Directive. Render each line of the items below as a Markdown table with two columns, No. and Text, and leave out blank lines.

(Item-finding records)

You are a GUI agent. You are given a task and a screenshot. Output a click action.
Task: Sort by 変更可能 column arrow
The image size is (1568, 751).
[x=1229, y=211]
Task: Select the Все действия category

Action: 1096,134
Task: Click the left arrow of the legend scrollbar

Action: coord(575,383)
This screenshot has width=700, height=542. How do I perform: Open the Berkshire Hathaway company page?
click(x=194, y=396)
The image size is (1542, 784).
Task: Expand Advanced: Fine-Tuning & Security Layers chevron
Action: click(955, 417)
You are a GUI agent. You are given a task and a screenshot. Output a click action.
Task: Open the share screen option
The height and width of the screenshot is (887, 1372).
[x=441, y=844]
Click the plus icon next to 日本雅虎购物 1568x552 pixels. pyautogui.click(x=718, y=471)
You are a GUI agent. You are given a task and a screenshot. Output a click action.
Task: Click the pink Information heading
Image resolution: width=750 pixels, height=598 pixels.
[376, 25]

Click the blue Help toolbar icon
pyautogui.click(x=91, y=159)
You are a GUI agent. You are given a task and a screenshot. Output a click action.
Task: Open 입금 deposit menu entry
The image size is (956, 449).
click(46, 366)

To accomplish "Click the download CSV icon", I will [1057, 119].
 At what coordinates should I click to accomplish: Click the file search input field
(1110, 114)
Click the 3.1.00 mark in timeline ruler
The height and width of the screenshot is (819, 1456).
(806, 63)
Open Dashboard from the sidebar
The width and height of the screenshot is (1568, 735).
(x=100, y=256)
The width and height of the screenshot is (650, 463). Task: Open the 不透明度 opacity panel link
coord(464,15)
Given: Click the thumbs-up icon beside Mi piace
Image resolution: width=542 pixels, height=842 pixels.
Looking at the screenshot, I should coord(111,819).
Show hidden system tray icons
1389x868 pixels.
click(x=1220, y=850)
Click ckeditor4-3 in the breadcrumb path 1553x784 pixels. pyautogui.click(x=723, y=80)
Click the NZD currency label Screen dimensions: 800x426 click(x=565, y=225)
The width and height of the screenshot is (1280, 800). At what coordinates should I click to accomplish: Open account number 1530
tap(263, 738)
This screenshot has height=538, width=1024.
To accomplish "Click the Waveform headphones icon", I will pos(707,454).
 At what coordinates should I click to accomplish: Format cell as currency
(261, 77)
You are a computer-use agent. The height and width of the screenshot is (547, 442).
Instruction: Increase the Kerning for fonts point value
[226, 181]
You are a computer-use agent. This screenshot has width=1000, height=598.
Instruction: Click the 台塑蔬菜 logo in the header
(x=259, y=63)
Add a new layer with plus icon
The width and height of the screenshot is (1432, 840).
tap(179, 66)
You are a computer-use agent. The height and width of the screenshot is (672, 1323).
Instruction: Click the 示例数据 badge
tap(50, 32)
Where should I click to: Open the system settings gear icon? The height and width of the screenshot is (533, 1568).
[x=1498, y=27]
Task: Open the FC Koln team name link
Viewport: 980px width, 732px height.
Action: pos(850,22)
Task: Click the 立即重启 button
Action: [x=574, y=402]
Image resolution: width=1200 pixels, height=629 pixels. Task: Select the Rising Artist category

Task solution.
| No. | Text |
|---|---|
| 1 | You are a GUI agent. You are given a task and a screenshot. Output a click action. |
| 2 | Task: Sort by 変更可能 column arrow |
| 3 | The image size is (1568, 751). |
| 4 | [x=1229, y=211] |
| 5 | Task: Select the Все действия category |
| 6 | Action: 1096,134 |
| 7 | Task: Click the left arrow of the legend scrollbar |
| 8 | Action: coord(575,383) |
| 9 | This screenshot has width=700, height=542. How do I perform: Open the Berkshire Hathaway company page? |
| 10 | click(x=194, y=396) |
| 11 | The image size is (1542, 784). |
| 12 | Task: Expand Advanced: Fine-Tuning & Security Layers chevron |
| 13 | Action: click(955, 417) |
| 14 | You are a GUI agent. You are given a task and a screenshot. Output a click action. |
| 15 | Task: Open the share screen option |
| 16 | The height and width of the screenshot is (887, 1372). |
| 17 | [x=441, y=844] |
| 18 | Click the plus icon next to 日本雅虎购物 1568x552 pixels. pyautogui.click(x=718, y=471) |
| 19 | You are a GUI agent. You are given a task and a screenshot. Output a click action. |
| 20 | Task: Click the pink Information heading |
| 21 | Image resolution: width=750 pixels, height=598 pixels. |
| 22 | [376, 25] |
| 23 | Click the blue Help toolbar icon |
| 24 | pyautogui.click(x=91, y=159) |
| 25 | You are a GUI agent. You are given a task and a screenshot. Output a click action. |
| 26 | Task: Open 입금 deposit menu entry |
| 27 | The image size is (956, 449). |
| 28 | click(46, 366) |
| 29 | To accomplish "Click the download CSV icon", I will [1057, 119]. |
| 30 |  At what coordinates should I click to accomplish: Click the file search input field |
| 31 | (1110, 114) |
| 32 | Click the 3.1.00 mark in timeline ruler |
| 33 | The height and width of the screenshot is (819, 1456). |
| 34 | (806, 63) |
| 35 | Open Dashboard from the sidebar |
| 36 | The width and height of the screenshot is (1568, 735). |
| 37 | (x=100, y=256) |
| 38 | The width and height of the screenshot is (650, 463). Task: Open the 不透明度 opacity panel link |
| 39 | coord(464,15) |
| 40 | Given: Click the thumbs-up icon beside Mi piace |
| 41 | Image resolution: width=542 pixels, height=842 pixels. |
| 42 | Looking at the screenshot, I should coord(111,819). |
| 43 | Show hidden system tray icons |
| 44 | 1389x868 pixels. |
| 45 | click(x=1220, y=850) |
| 46 | Click ckeditor4-3 in the breadcrumb path 1553x784 pixels. pyautogui.click(x=723, y=80) |
| 47 | Click the NZD currency label Screen dimensions: 800x426 click(x=565, y=225) |
| 48 | The width and height of the screenshot is (1280, 800). At what coordinates should I click to accomplish: Open account number 1530 |
| 49 | tap(263, 738) |
| 50 | This screenshot has height=538, width=1024. |
| 51 | To accomplish "Click the Waveform headphones icon", I will pos(707,454). |
| 52 |  At what coordinates should I click to accomplish: Format cell as currency |
| 53 | (261, 77) |
| 54 | You are a computer-use agent. The height and width of the screenshot is (547, 442). |
| 55 | Instruction: Increase the Kerning for fonts point value |
| 56 | [226, 181] |
| 57 | You are a computer-use agent. This screenshot has width=1000, height=598. |
| 58 | Instruction: Click the 台塑蔬菜 logo in the header |
| 59 | (x=259, y=63) |
| 60 | Add a new layer with plus icon |
| 61 | The width and height of the screenshot is (1432, 840). |
| 62 | tap(179, 66) |
| 63 | You are a computer-use agent. The height and width of the screenshot is (672, 1323). |
| 64 | Instruction: Click the 示例数据 badge |
| 65 | tap(50, 32) |
| 66 | Where should I click to: Open the system settings gear icon? The height and width of the screenshot is (533, 1568). |
| 67 | [x=1498, y=27] |
| 68 | Task: Open the FC Koln team name link |
| 69 | Viewport: 980px width, 732px height. |
| 70 | Action: pos(850,22) |
| 71 | Task: Click the 立即重启 button |
| 72 | Action: [x=574, y=402] |
| 73 | Image resolution: width=1200 pixels, height=629 pixels. Task: Select the Rising Artist category |